Peter saw this sort of savior in Jesus. He was bold. He spoke his mind. He cut the disciples no slack. He healed the sick. He put the self-righteous Pharisees in their place. Jesus was a natural leader, and Peter saw it clearly.

“Jesus, you are the Messiah, God’s own anointed one,” Peter boldly declares to the excitement of the other disciples and the praise of Jesus himself. Peter has found his savior. Peter has found the one who will lead the Israelites through the wilderness and set them free from Rome. Peter has found a savior who boldly declares that he “must undergo great suffering, and be rejected by the elders, the chief priests, and the scribes, and be killed, and after three days rise again?”

What? Jesus, what are you saying? That makes no sense. How is walking straight to you grave going to help anything? That is like President Obama standing before the nation and saying, “A strong president must be scorned, spit upon, and impeached from office. Only in this way, will our nation be saved.” It simply does not make any sense. There is no logic to it. It seems foolish. It is foolish. Ask anyone who is not a Christian and they will tell you, it is foolish.

Peter pulls Jesus aside to point out the foolishness of what Jesus is saying; surely he will see how foolish it sounds. “Jesus, you are the Messiah. You are not a weakling. You are strong and decisive. We need a strong leader. We don’t need yet another person whom Rome will send to his grave.”

“Get behind me, Satan! For you are setting your mind not on divine things but on human things,” Jesus commands.

“Get behind me.” “Get behind me.”

If you are behind someone, you only have two options, stay there and let them walk off into the distance without you, or follow wherever they lead. It is clear that Jesus does not want Peter to choose the first option of just sitting there and allowing himself to be left behind. “Get behind me,” Jesus says. “Follow me,” Jesus urges.

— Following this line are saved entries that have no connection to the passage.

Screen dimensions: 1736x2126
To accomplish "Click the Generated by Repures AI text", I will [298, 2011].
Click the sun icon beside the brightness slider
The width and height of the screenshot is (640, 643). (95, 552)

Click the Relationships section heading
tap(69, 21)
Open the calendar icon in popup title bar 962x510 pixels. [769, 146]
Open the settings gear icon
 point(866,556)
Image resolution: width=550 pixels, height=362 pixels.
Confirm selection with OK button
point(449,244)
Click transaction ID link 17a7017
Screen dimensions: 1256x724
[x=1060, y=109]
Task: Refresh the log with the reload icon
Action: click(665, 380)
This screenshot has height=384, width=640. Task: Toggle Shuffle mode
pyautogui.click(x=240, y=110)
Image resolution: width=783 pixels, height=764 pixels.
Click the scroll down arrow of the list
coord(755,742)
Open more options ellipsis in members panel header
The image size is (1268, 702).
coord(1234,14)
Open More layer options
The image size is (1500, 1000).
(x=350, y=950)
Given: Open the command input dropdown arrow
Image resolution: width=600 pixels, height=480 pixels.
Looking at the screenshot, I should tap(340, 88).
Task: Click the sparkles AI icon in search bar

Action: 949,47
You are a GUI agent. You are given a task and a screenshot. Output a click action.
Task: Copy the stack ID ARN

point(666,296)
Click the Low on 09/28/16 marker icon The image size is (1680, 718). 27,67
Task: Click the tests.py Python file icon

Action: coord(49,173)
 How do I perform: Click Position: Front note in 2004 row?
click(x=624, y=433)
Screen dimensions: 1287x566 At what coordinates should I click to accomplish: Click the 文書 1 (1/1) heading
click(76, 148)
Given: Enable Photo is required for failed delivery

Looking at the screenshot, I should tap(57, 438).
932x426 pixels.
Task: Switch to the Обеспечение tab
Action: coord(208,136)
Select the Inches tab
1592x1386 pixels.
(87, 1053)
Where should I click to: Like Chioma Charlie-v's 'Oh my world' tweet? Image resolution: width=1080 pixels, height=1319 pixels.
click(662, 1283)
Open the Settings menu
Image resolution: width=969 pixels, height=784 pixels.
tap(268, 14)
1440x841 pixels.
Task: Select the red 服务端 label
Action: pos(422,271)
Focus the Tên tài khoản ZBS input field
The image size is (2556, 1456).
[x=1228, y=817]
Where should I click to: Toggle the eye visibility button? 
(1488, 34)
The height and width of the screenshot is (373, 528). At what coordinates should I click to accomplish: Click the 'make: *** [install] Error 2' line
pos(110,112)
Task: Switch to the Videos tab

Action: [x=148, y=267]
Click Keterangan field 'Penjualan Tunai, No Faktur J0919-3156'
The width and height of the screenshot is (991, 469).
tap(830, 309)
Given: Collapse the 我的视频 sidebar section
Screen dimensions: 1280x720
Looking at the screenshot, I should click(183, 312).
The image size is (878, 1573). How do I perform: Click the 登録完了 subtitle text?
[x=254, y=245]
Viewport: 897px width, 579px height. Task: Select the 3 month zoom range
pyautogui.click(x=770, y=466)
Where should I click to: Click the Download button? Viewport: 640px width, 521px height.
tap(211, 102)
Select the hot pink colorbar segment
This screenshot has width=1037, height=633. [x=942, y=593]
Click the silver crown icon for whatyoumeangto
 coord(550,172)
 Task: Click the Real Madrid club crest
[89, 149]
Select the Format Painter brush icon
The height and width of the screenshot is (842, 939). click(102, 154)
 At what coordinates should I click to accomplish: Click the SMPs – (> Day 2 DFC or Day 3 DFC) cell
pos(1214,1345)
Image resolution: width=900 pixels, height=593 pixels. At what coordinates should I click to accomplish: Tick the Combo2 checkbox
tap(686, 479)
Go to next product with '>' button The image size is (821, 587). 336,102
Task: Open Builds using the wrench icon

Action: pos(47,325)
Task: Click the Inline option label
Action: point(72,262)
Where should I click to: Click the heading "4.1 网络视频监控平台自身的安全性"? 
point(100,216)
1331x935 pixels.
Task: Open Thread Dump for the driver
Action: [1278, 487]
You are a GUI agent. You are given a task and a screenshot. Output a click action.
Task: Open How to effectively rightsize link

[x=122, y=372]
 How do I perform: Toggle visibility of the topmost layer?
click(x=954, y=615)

It is true that we want strong leaders. It is true that we want decisive leaders. But, it is also true that we want leaders who will lead us where we want to go. Who wants to literally take up a cross and follow? Who wants to put their lives on the line in order to follow? Who wants to set out on the road, with their cross, leading to their death, without having any idea where they are going. Does not a strong leader who can simply flex his political muscle and make things in the world all better sound like a much more enticing and effective leader? The truth is most of us want leaders who will take us where we want to go. We are fearful to follow into places we have never been. But, followers of Jesus do not get to go where they want. Followers of Jesus have no idea where God is leading them. Followers of Jesus simply get behind Christ and follow.

Do I have any idea how this economic crisis will end? I have no clue, but, Jesus is leading us, so we follow where Jesus goes.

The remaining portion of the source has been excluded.